Seroxat a alkohol

Nie – picie alkoholu podczas stosowania Seroxatu jest niewskazane i może być niebezpieczne. Choć technicznie nie ma absolutnego zakazu, łączenie Seroxatu z alkoholem może nasilić objawy uboczne i pogorszyć stan psychiczny.


Temat jest powiązany z: https://medyk.online/lek/seroxat/czy-stosujac-seroxat-mozna-pic-alkohol/

Hej kochani! Mam pytanie do was, bo już sama zgłupiałam. Biorę Seroxat od 3 tygodni, 20 mg dziennie, i zastanawiam się, czy mogę sobie wypić lampkę wina albo piwko na grillu z rodziną. Czy ktoś z was pił alkohol przy tym leku? Jakie mieliście objawy? Lekarka powiedziała, że lepiej nie, ale wiadomo jak jest w życiu… Czasem okazja, czasem człowiek chce się trochę zrelaksować. Dajcie znać jak to u was wyglądało. Pozdrawiam!

Sama miałam dokładnie ten sam dylemat! Ja biorę Seroxat już drugi rok i to była moja pierwsza „przygoda” z antydepresantem, więc bałam się strasznie wszystkiego. Przez pierwsze miesiące bałam się wypić nawet łyczek, bo wszędzie straszą, że alkohol z SSRI to katastrofa. Ale potem… życie.

Urodziny męża, wszyscy piją wino, ja tylko wodę. No i w końcu się złamałam. Najpierw wypiłam kieliszek, obserwowałam siebie – nic się nie działo. Potem innym razem wypiłam dwa piwa – i tutaj już czułam, że bardziej mnie przytkało, taka zamulona byłam, trochę jakby po środkach na sen. Ale nie miałam lęków ani ataku paniki.

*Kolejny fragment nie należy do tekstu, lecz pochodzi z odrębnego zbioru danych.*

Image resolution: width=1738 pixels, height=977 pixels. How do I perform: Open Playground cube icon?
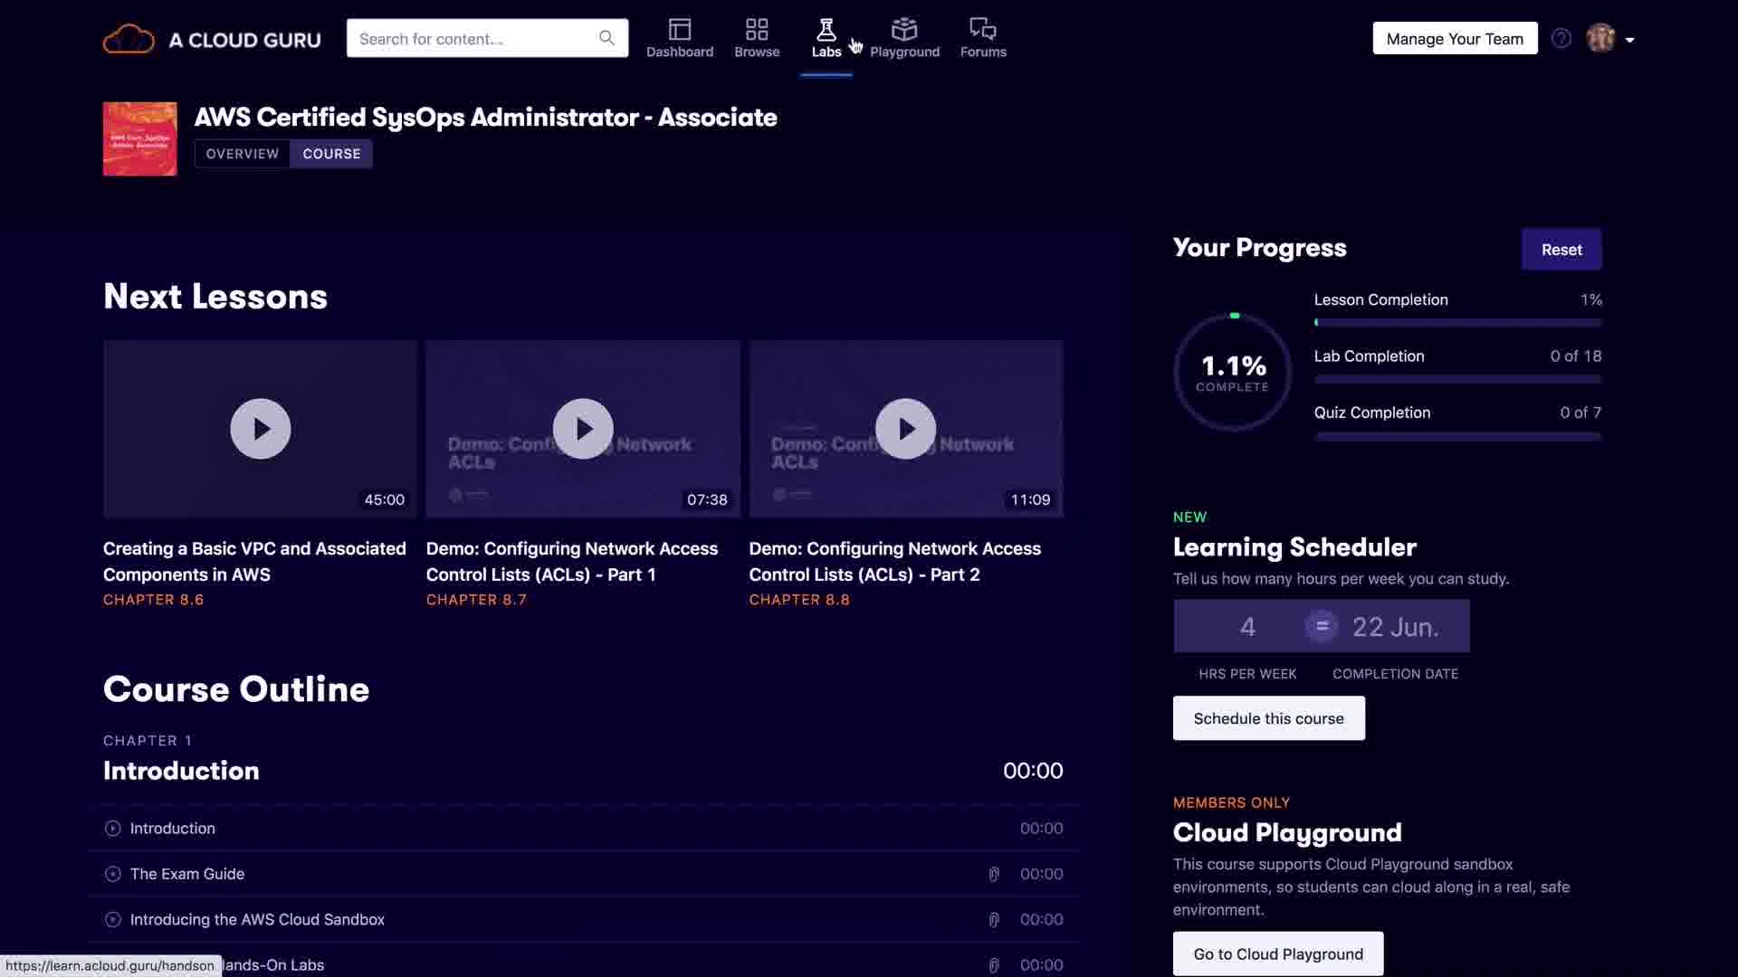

U mnie Seroxat działa super, więc nie chciałam tego zepsuć. Dlatego teraz trzymam się zasady: jak już muszę, to max jeden kieliszek i tylko wieczorem, jak wiem, że nie będę musiała prowadzić, opiekować się dziećmi, ani nic ważnego. I nigdy w gorsze dni psychicznie – bo wtedy wszystko potrafi się nasilić.

Ogólnie to każda z nas reaguje inaczej. Mam koleżankę, co po jednym piwie miała mega zawroty głowy, a inna pije regularnie wino przy paroksetynie i nic jej nie jest. Więc uważaj, słuchaj siebie i nie ryzykuj od razu dużych ilości. I pamiętaj – senność i zwolnione reakcje to normalka przy tym miksie. Buziaki!

Dziewczyny, ja wam powiem z własnego doświadczenia, ale też z tego, co się naoglądałam w domu. Ja brałam Seroxat przez półtora roku – jak byłam po rozwodzie, z lękami, z nerwicą, z głową jak balon. Na początku byłam grzeczna jak anioł, zero alkoholu. Ale wiecie jak to jest – komunia córki, wesele kuzyna, a potem sylwester… No i człowiek zaczyna kombinować.

Powiem tak – po lampce wina miałam głowę jak garnek, kręciło mi się, spać się chciało, a jednocześnie serce biło jak szalone. Rano kac bez picia – serio. Nie było to jakoś dramatycznie niebezpieczne, ale miałam wrażenie, że ten alkohol w ogóle się nie rozkłada jak dawniej. Potem zaczęłam czytać i się dowiedziałam, że SSRI blokują jakieś enzymy, które normalnie metabolizują alkohol i dlatego organizm głupieje.